How to Tell If Your Child Is Being Bullied at School
If you have a question or concern about special education law, school administration, federal standards, or the overall rights of a student, please feel free to call the expert education law attorneys at Maya Murphy, P.C. in Westport today at (203) 221-3100 .
Children grow and develop their personalities in various ways. While many youngsters are teased or receive some good-natured ribbing at some point in their school careers, some teasing can eventually turn into bullying. The National Education Association estimates that 160,000 children miss school every day due to fear of attack or intimidation by other students. Furthermore, more than 70 percent of students report incidents of bullying at their schools. Although children in lower grades have reported being in more fights than those in higher grades, there is a higher rate of violent crimes in middle and high schools than in elementary schools. According to the association Make Beats Not Beat Downs, harassment and bullying have been linked to 75 percent of school shooting incidents.
Bullying can take many forms, and learning the warning signs as a parent can help prevent harassment and potentially dangerous situations. Verbal: If your child reports being called names, being the recipient of racist, sexist or homophobic jokes, or being spoken to in an offensive or suggestive way, this can be a form of verbal bullying. Cyber: Social media, email and text messaging has become a way for bullies to spread malicious messages or photos. In the era of digital media, this type of bullying has increased considerably. Physical: Some bullies engage in physical attacks, including hitting, kicking, spitting, or other forms of physical confrontation. Destroying personal property also is considered physical bullying.
Indirect: Gossiping and spreading nasty rumors about a person is another form of bullying. This type of bullying may go hand-in-hand with cyber bullying.
Signs your child is being bullied
Parents can recognize certain signs that their child is being bullied at school. Bullied children frequently make excuses to avoid going to school. While the desire to stay home is something many children may express, those who are bullied may do so much more frequently. Bullied children tend to avoid certain places and may be sad, angry, withdrawn, or depressed. They may have trouble sleeping or experience changes in appetite, and bullied youngsters' academic performance may suffer. Also, parents may notice that children return from school missing some of their belongings.
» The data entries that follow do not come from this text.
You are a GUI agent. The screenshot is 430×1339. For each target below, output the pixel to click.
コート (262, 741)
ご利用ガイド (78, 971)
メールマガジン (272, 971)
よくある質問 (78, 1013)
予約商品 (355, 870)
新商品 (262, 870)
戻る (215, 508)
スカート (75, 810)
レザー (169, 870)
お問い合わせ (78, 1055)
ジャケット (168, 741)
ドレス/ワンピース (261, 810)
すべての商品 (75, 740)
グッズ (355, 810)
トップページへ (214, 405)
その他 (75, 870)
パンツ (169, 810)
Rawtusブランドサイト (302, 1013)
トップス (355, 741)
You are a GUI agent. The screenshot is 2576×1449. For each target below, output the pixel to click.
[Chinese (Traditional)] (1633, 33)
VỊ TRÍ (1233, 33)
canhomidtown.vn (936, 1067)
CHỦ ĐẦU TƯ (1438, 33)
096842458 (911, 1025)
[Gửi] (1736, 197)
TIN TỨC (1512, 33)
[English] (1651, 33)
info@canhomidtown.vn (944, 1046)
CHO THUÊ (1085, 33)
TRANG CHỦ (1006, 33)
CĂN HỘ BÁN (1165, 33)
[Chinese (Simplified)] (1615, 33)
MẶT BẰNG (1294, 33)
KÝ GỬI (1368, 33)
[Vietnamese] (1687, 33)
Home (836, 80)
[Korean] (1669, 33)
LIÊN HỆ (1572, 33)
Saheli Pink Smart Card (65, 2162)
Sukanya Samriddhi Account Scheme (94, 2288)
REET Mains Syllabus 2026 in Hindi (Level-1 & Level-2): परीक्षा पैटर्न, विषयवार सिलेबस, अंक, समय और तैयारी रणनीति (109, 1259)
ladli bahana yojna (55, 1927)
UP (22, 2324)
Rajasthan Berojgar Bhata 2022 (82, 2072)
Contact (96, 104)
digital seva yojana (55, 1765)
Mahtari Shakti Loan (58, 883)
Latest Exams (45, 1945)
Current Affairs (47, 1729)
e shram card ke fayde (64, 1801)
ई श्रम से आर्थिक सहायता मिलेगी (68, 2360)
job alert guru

Signs your child is the bully
Parents may not want to imagine their children bullying other students, but bullies do exist. Children who bully other kids have strong needs for power and negative dominance. They may find satisfaction in causing suffering to others. Some signs that your child may be a bully include:
• easily becoming violent with others
• having friends who bully others
• blaming others quickly
• comes home with belongings that do not belong to him or her
• getting in trouble with teachers or school administrators
• picking on siblings
• not accepting responsibility for actions
There are ways parents can teach their children to act properly when faced with a bully. First, parents should explain that bullying is not the child's fault and he or she does not deserve to be picked on. Next, parents can let children know that being assertive but not violent with bullies may diffuse the situation, as some bullies thrive on the fear of their victims. If the bullying behavior continues, the student should speak to an adult or authority figure. Parents of bullies may need to be especially mindful of their children's behavior. Counseling could be necessary to determine what is compelling kids to bully other students.